Written literature on iconic historical figures is something we are all too familiar with. Authors every year pile up books about History in order to write a short story about one of their lifelong heroes. Churchill hasn't escape this trend, far from it, new books every year are published about his life and contribution to history. Yet here I was, standing in the last section you would expect a man like Churchill to be in. And that, my friends, shows what an incredible man he was.

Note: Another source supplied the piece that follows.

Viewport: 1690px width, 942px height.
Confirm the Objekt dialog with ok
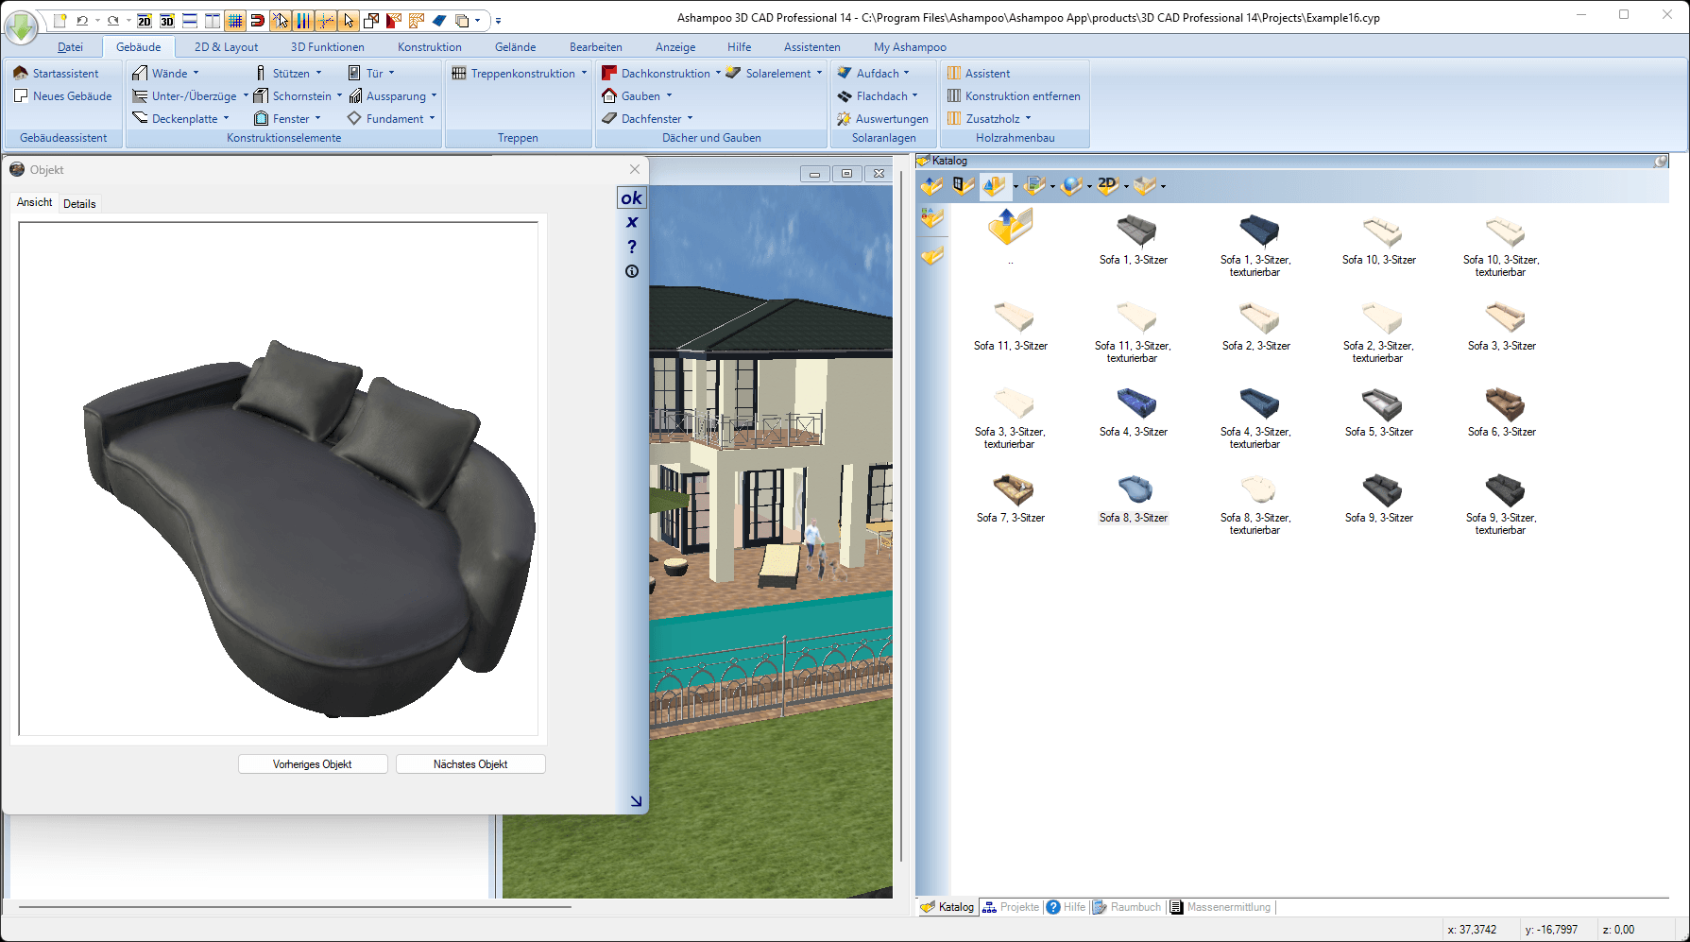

Winston Churchill's energy is what lies behind all his achievements. When he was a young boy and the subject of immense bullying by his contemporaries, he used his energy to fight back and to throw stones at them. When his mind became blank during a session in the House of Commons, he used his energy to defeat his struggle with public speaking and came back sharper and better prepared. When the cabinet and the nation supported a Halifax leadership to succeed Chamberlain at the outbreak of war, it was Churchill's energy that he used to deliver an awe-inspiring speech about "Blood, Toil, Tears and Sweat" and consequently woo the nation and his cabinet. When finally he decided to quit politics after an astounding parliamentary career that streched over 65 years, it was the last remains of his energy that he used to write books late into the night and produce more words to his name than Shakespear and Dickens combined.
We should all take example from Churchill. Not because of his achievements, or his skills as an author and orator, but because of his appetite for life and his relentless kick to keep going.